◆ Provided text:
*-*-*

We love what the city has done with the old Downtown post office and courthouse. With May being Historic Preservation Month, we thought we’d highlight a few other vintage gems that have stood for decades, keeping history alive in a landscape that’s always changing its look. Here’s a mini tour to sample Las Vegas through the years:

A mid-century modern marvel with the most insane A-Frame design sits just off the Strip in the shadow of Encore at 302 Cathedral Way. Guardian Angel Cathedral’s sloping roof triangulates a large religious mosaic above the front entrance, and stained glass windows feature images of the then-Hilton and Landmark casinos, as well as nuclear-era imagery. Designed by Paul Revere Williams, architect of the famous La Concha lobby, it was constructed in 1963.

Commonly referred to as Nevada’s first minority-built subdivision, the fabulous Berkley Square was constructed in 1954 and ’55 near Owens Avenue and D Street to improve housing conditions for black residents in segregated Las Vegas. Also designed by Revere Williams, the neighborhood of ranch homes was a Federal Housing Administration Project, still relevant for both its cultural significance and its design.

The Victory Hotel opened in 1910, just five years after the land auction that established Clark's Las Vegas Townsite.

A run-down mission revival structure that is probably often overlooked, Victory Hotel, at 307 S. Main St., is one of the oldest buildings in Las Vegas. Opened in 1910 just five years after the land auction that established Clark’s Las Vegas Townsite, this hotel served “notoriously rowdy railroad workers and miners,” says Courtney Mooney, historic preservation officer for the City of Las Vegas. Though eligible for historic designation in the 1980s, the owners weren’t interested and the building remains threatened.

*-*-*

◆ Material:
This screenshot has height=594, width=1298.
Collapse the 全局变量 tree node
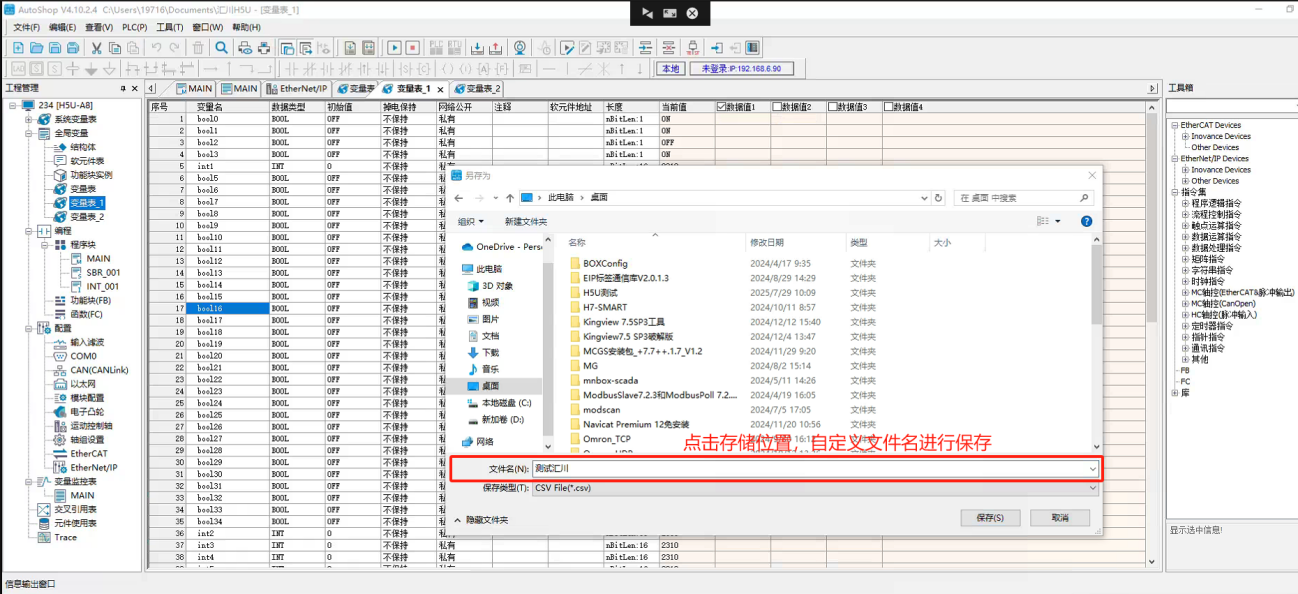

*-*-*

◆ Tasks:
[a] In the Las Vegas historic preservation text, what year was Guardian Angel Cathedral built?
[b] Name every site featured on the mini tour in the Las Vegas historic preservation text.

◆ Solved problems:
[a] 1963

[b] Guardian Angel Cathedral, Berkley Square, Victory Hotel